L’ALTERNARSI SUL SOGLIO pontificio, tra 1266 e 1294, di papi «filoangioini» e papi «antiangioini», mostrò con chiarezza quanto profondo fosse, nella gerarchia ecclesiastica, il disorientamento dovuto a questo progressivo assoggettamento del papato alla politica franco-angioina. Papa Niccolò IV era morto nel 1292, e da due anni il conclave non riusciva a esprimere un suo successore: il collegio cardinalizio era difatti lacerato tra due fautori della monarchia angioina e avversari di essa, e nessuna delle due fazioni intendeva cedere all’altra.

ALLORA IL COLLEGIO scelse un outsider: Pietro da Morrone. L’esperimento si rivelò a ogni modo fallimentare. Il nuovo papa non aveva alcuna competenza né teologica, né politica, né giuridica: in un primo tempo si lasciò irretire dai cardinali fedeli a Carlo II d’Angiò, che cercava di sfruttare il suo nome (in quanto Celestino era per nascita suo suddito) per i propri disegni; quindi fu costretto dai prelati dell’opposta fazione ad abbandonare la tiara. Fu allora (dicembre 1294) che al soglio pontificio poté ascendere il cardinale Benedetto Caetani, che assunse il nome di Bonifacio VIII.
Ma perché tanto interesse verso la figura di un eremita, al punto da sceglierlo come pontefice? In quel momento la Chiesa era oggetto al suo stesso interno di forti contrasti: specie a causa dei rigoristi dell’ordine francescano, i cosiddetti «spirituali», che rimproveravano all’alto clero la ricchezza, la mondanità, il desiderio di potere terreno, e chiedevano un ritorno all’originaria purezza.

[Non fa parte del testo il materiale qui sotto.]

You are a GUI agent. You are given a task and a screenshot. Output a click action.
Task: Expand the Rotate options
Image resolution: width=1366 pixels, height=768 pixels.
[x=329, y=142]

QUESTE PROTESTE avevano man mano assunto carattere apocalittico: si spiavano nel cielo e negli umani eventi i segni del prossimo avvento dell’Anticristo, che avrebbe inflitto alla Cristianità una dura persecuzione, l’ultima prima del ritorno del Cristo secondo la profezia contenuta nell’Apocalisse di Giovanni; e si attendeva anche un «papa angelico», che avrebbe purificato la Chiesa da ogni peccato e l’avrebbe ricondotta alla purezza apostolica. Pietro da Morrone, il quale aveva profetizzato che gravi sciagure si sarebbero abbattute sulla Chiesa se la crisi non si fosse risolta, sembrava dunque il candidato adatto e come tale fu salutato dal poeta Iacopone da Todi, uno dei leader degli «spirituali».
Tuttavia, al di là del momento storico, nella storia della Chiesa la tensione fra spinte mondane e ascetismo è stata ricorrente; la «tentazione» eremitica, il ritorno a un modello monastico delle origini, era sempre presente, soprattutto in tempi di crisi. Evidentemente, però, come dimostra la vicenda di Pietro/Celestino, la politica non risparmiava neppure gli eremi del Monte Morrone o della Maiella; e il monaco che si era voluto fare asceta fu costretto, quasi suo malgrado, a tornare nel mondo.